37 Improving OpenCL programmability with the Heterogeneous Programming Library [abstract]
Abstract: The use of heterogeneous devices is becoming increasingly widespread. Their main drawback is their low programmability due to the large amount of details that must be handled. Another important problem is the reduced code portability, as most of the tools to program them are vendor or device-specfic. The exception to this observation is OpenCL, which largely suffers from the reduced programmability problem mentioned, particularly in the host side. The Heterogeneous Programming Library (HPL) is a recent proposal to improve this situation, as it couples portability with good programmability. While the HPL kernels must be written in a language embedded in C++, users may prefer to use OpenCL kernels for several reasons such as their growing availability or a faster development from existing codes. In this paper we extend HPL to support the execution of native OpenCL kernels and we evaluate the resulting solution in terms of performance and programmability, achieving very good results.
Moises Vinas, Basilio B. Fraguela, Zeki Bozkus, Diego Andrade
241 Efficient Particle-Mesh Spreading on GPUs [abstract]
Abstract: The particle-mesh spreading operation maps a value at an arbitrary particle position to con- tributions at regular positions on a mesh. This operation is often used when a calculation involving irregular positions is to be performed in Fourier space. We study several approaches for particle-mesh spreading on GPUs.
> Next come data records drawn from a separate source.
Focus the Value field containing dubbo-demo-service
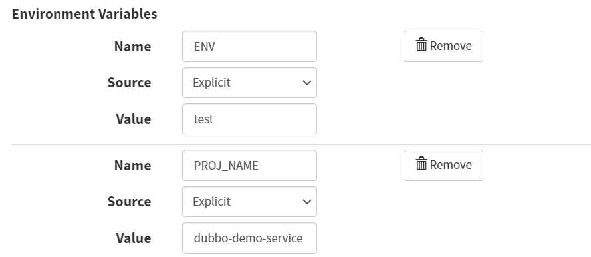Screen dimensions: 591x257 pos(249,238)
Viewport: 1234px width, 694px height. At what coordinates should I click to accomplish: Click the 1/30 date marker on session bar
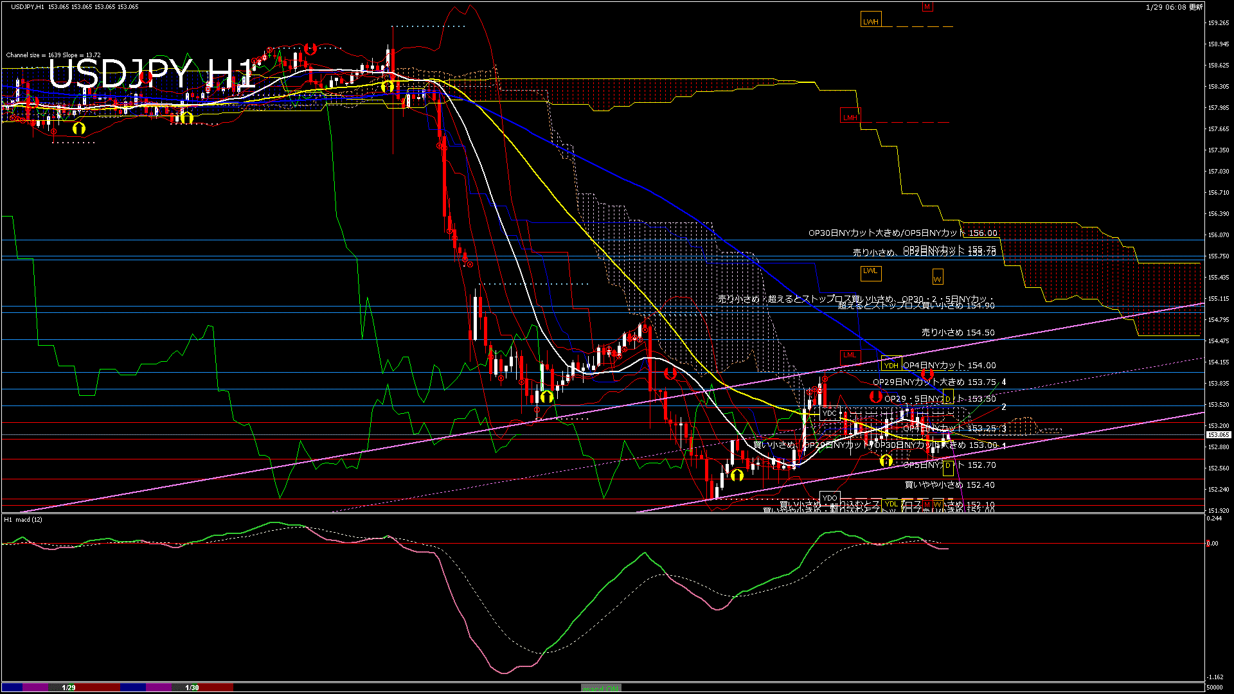pos(192,688)
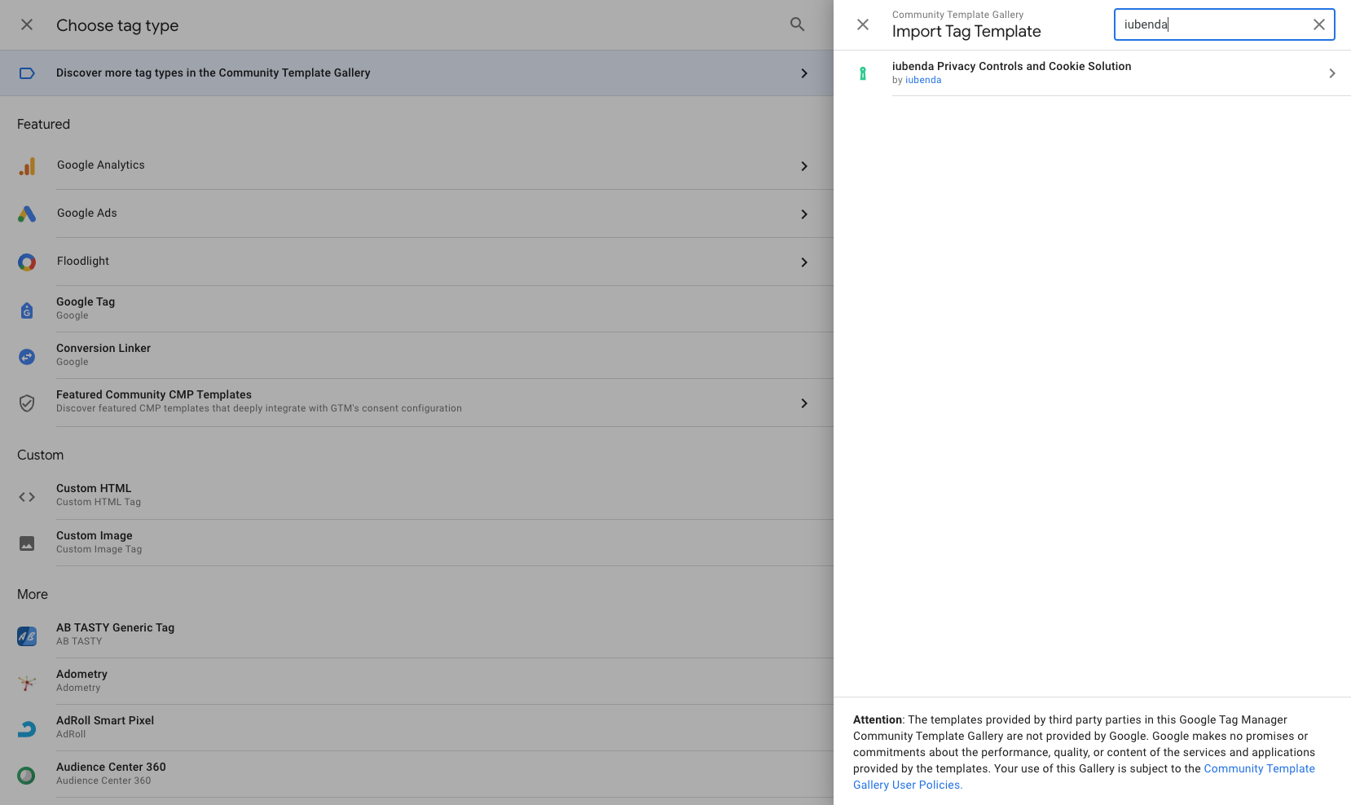Click the AB TASTY Generic Tag icon
1351x805 pixels.
[27, 636]
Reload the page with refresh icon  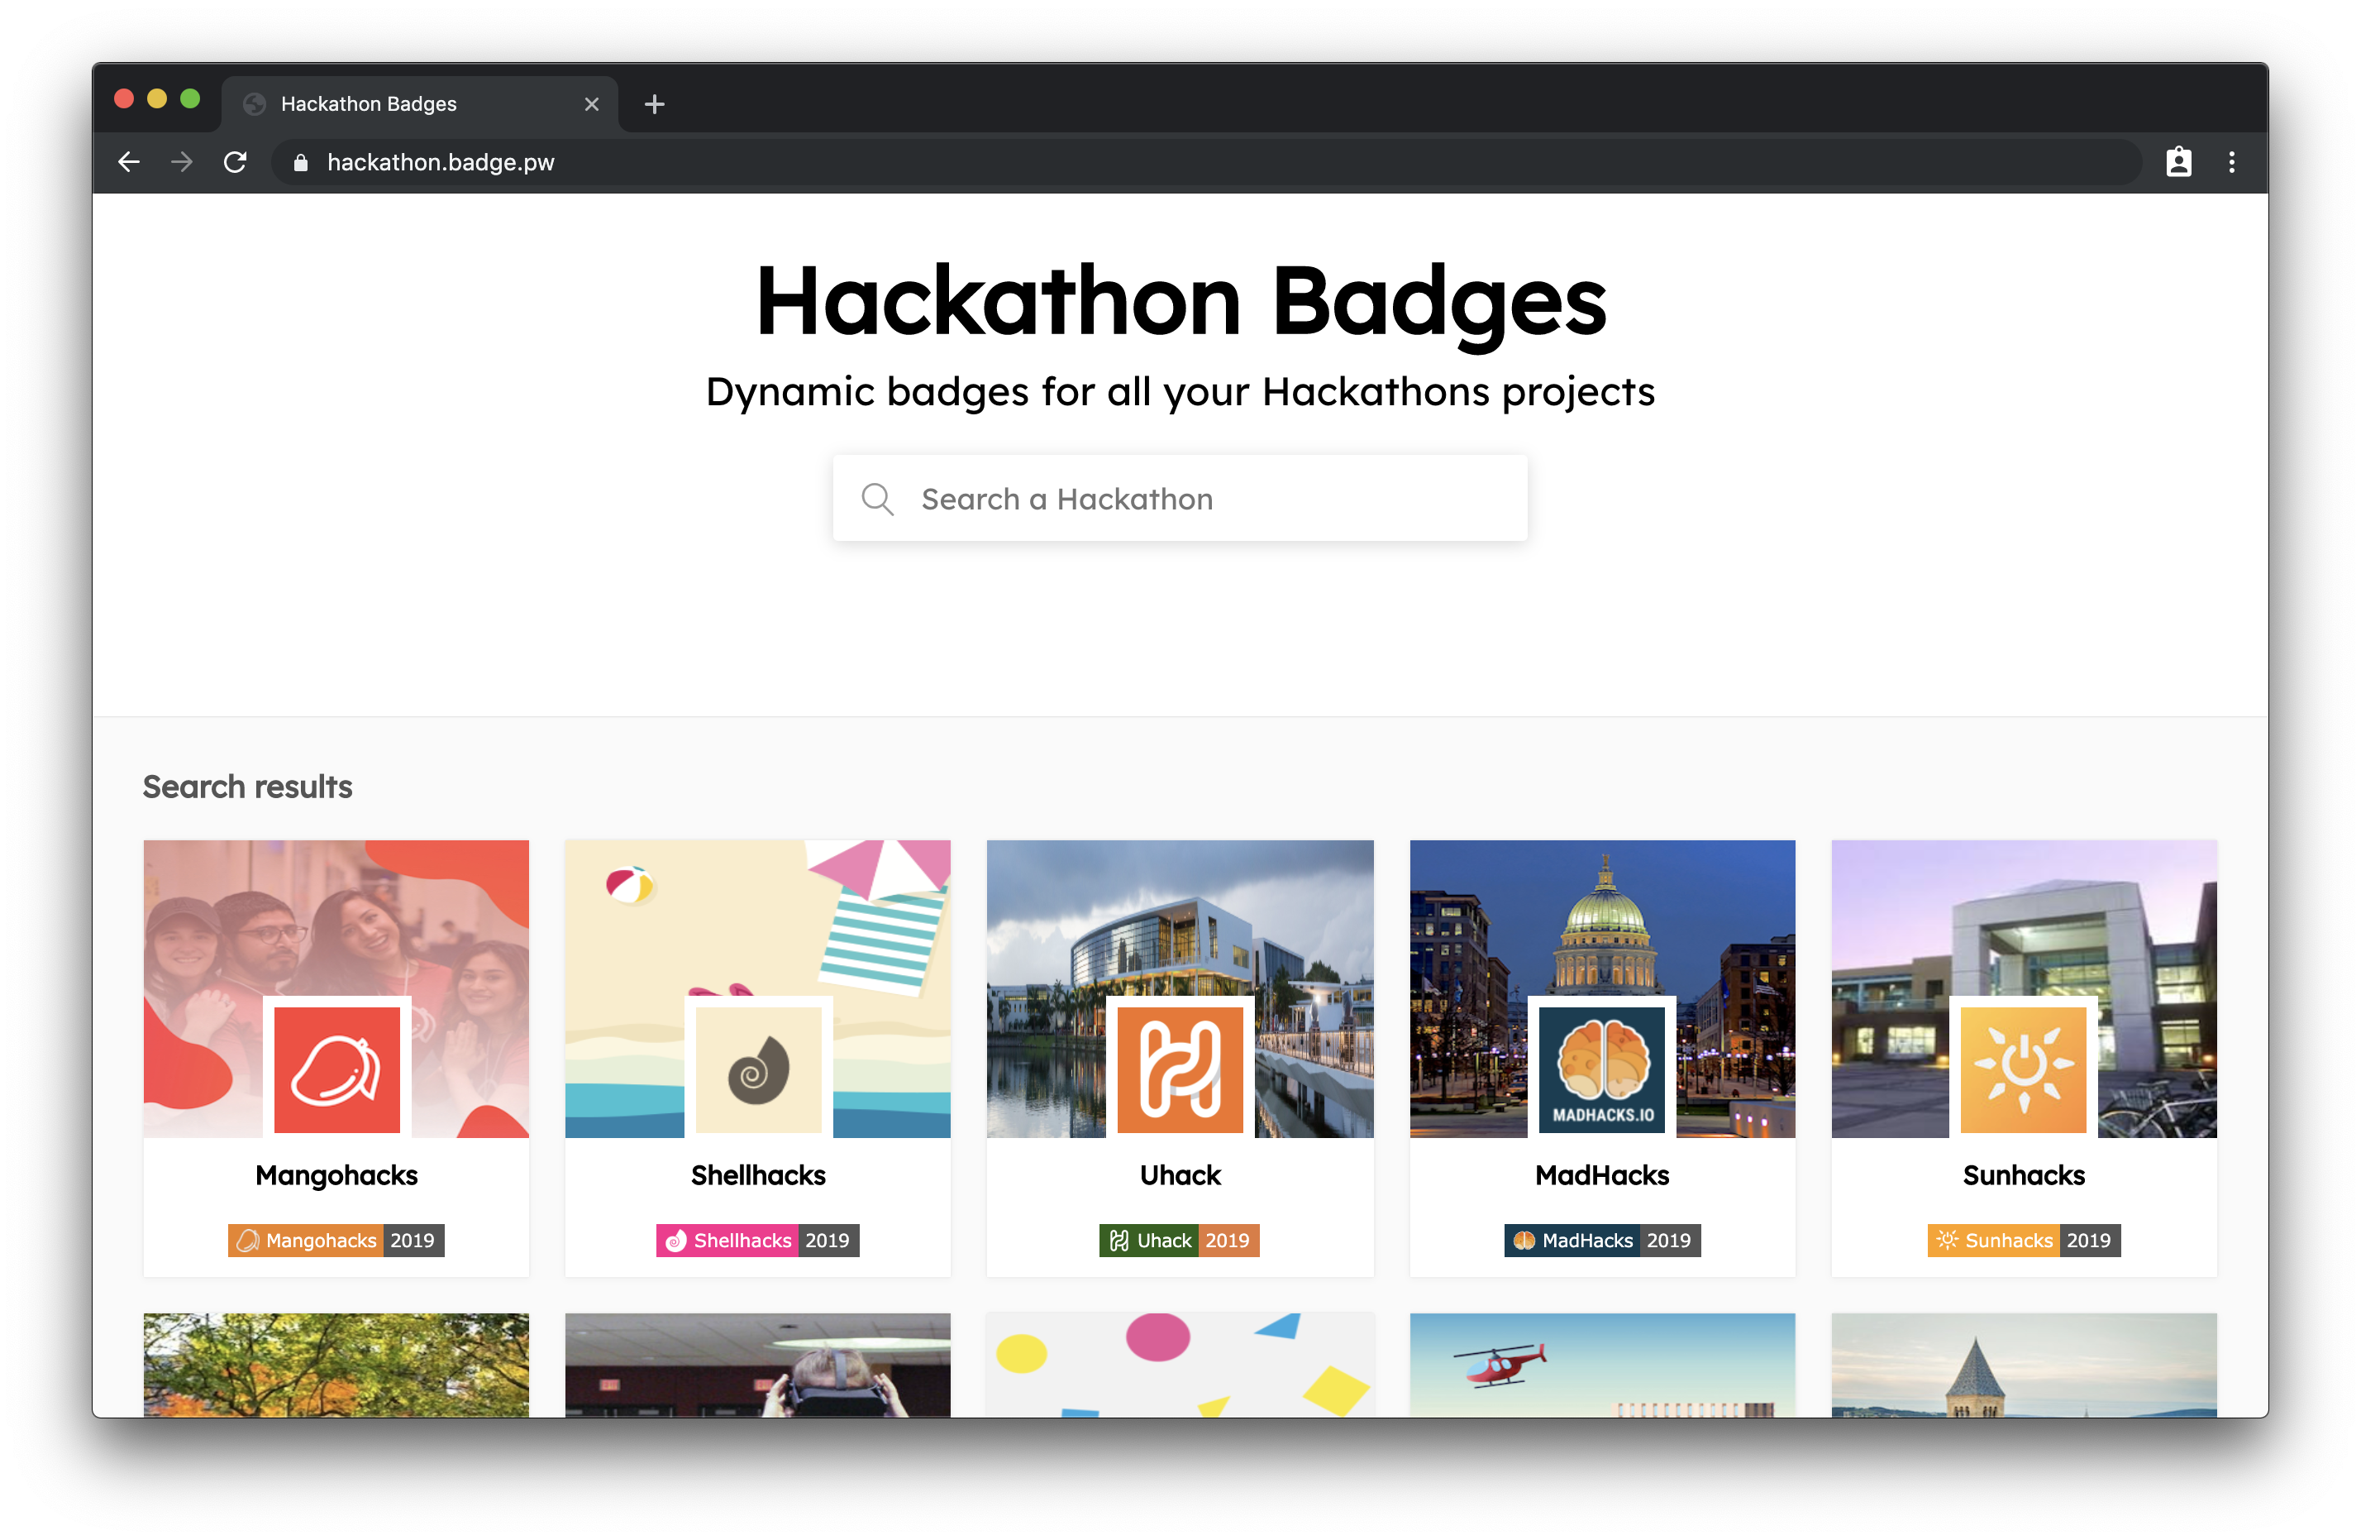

A central concern is the use of atomic operations. We are also concerned with the case where spreading is performed multiple times using the same particle configuration, which opens the possibility of preprocessing to accelerate the overall com- putation time. Experimental tests show which algorithms are best under which circumstances.
Xiangyu Guo, Xing Liu, Peng Xu, Zhihui Du, Edmond Chow
279 AMA: Asynchronous Management of Accelerators for Task-based Programming Models [abstract]
Abstract: Computational science has benefited in the last years from emerging accelerators that increase the performance of scientific simulations, but using these devices hinders the programming task. This paper presents AMA: a set of optimization techniques to efficiently manage multi-accelerator systems. AMA maximizes the overlap of computation and communication in a blocking-free way. Then, we can use such spare time to do other work while waiting for device operations. Implemented on top of a task-based framework, the experimental evaluation of AMA on a quad-GPU node shows that we reach the performance of a hand-tuned native CUDA code, with the advantage of fully hiding the device management. In addition, we obtain up to more than 2x performance speed-up with respect to the original framework implementation.
Judit Planas, Rosa M. Badia, Eduard Ayguadé, Jesús Labarta
286 Adaptive Partitioning for Irregular Applications on Heterogeneous CPU-GPU Chips [abstract]
Abstract: Commodity processors are comprised of several CPU cores and one integrated GPU. To fully exploit this type of architectures, one needs to automatically determine how to partition the workload between both devices. This is specially challenging for irregular workloads, where each iteration's work is data dependent and shows control and memory divergence. In this paper, we present a novel adaptive partitioning strategy specially designed for irregular applications running on heterogeneous CPU-GPU chips. The main novelty of this work is that the size of the workload assigned to the GPU and CPU adapts dynamically to maximize the GPU and CPU utilization while balancing the workload among the devices. Our experimental results on an Intel Haswell architecture using a set of irregular benchmarks show that our approach outperforms exhaustive static and adaptive state-of-the-art approaches in terms of performance and energy consumption.
Antonio Vilches, Rafael Asenjo, Angeles Navarro, Francisco Corbera, Ruben Gran, Maria Garzaran
304 Using high performance algorithms for the hybrid simulation of disease dynamics on CPU and GPU [abstract]
Abstract: In the current work the authors present several approaches to the high performance simulation of human diseases propagation using hybrid two-component imitational models. The models under study were created by coupling compartmental and discrete-event submodels. The former is responsible for the simulation of the demographic processes in a population while the latter deals with a disease progression for a certain individual. The number and type of components used in a model may vary depending on the research aims and data availability. The introduced high performance approaches are based on batch random number generation, distribution of simulation runs and the calculations on graphical processor units. The emphasis was made on the possibility to use the approaches for various model types without considerable code refactoring for every particular model. The speedup gained was measured on simulation programs written in C++ and MATLAB for the models of HIV and tuberculosis spread and the models of tumor screening for the prevention of colorectal cancer. The benefits and drawbacks of the described approaches along with the future directions of their development are discussed.